[Collected data entries]

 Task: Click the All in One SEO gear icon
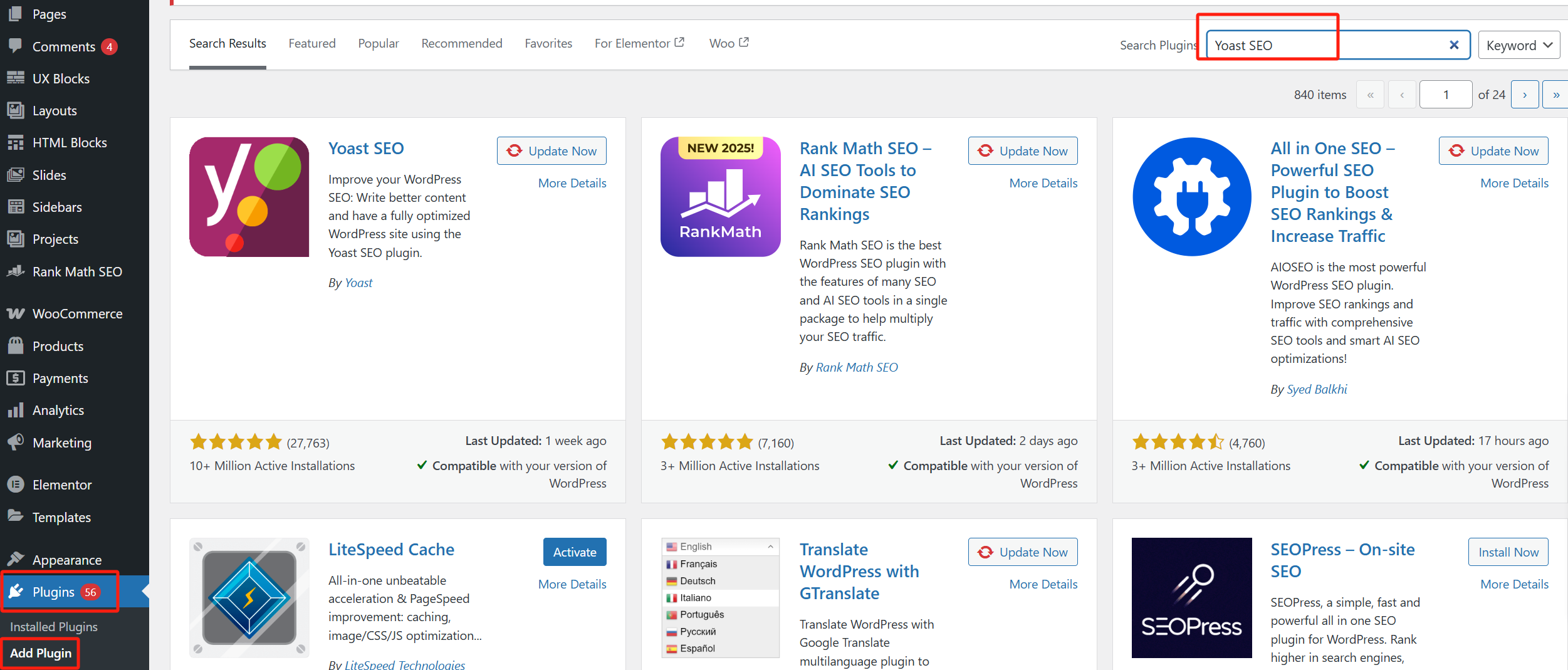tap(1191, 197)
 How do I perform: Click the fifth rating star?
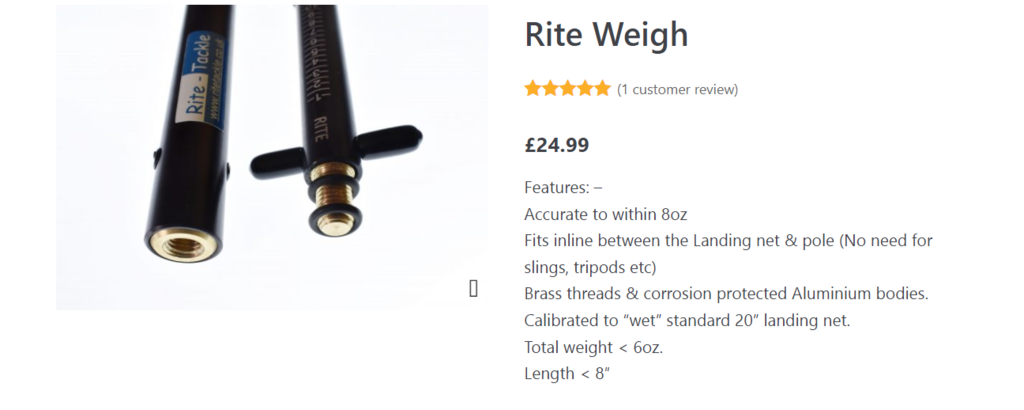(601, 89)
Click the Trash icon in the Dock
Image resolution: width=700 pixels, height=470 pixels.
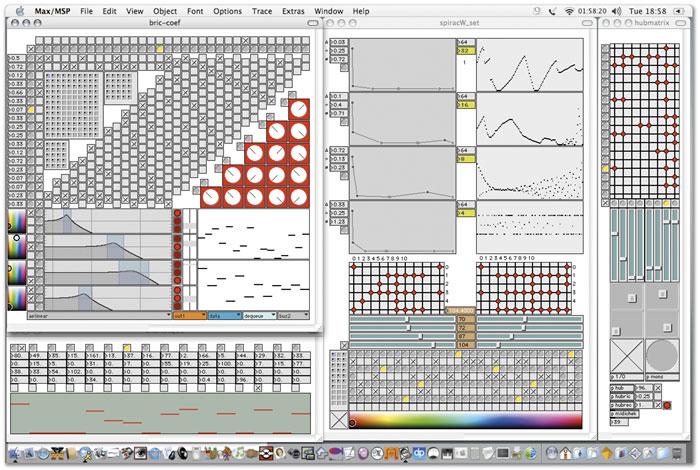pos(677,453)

• _Directions for this task_
Retype all entries exactly; omit pictures.

• _The completed task_
 Task: Click the All in One SEO gear icon
tap(1191, 197)
 How do I perform: Click the fifth rating star?
(601, 89)
Click the Trash icon in the Dock
Image resolution: width=700 pixels, height=470 pixels.
pos(677,453)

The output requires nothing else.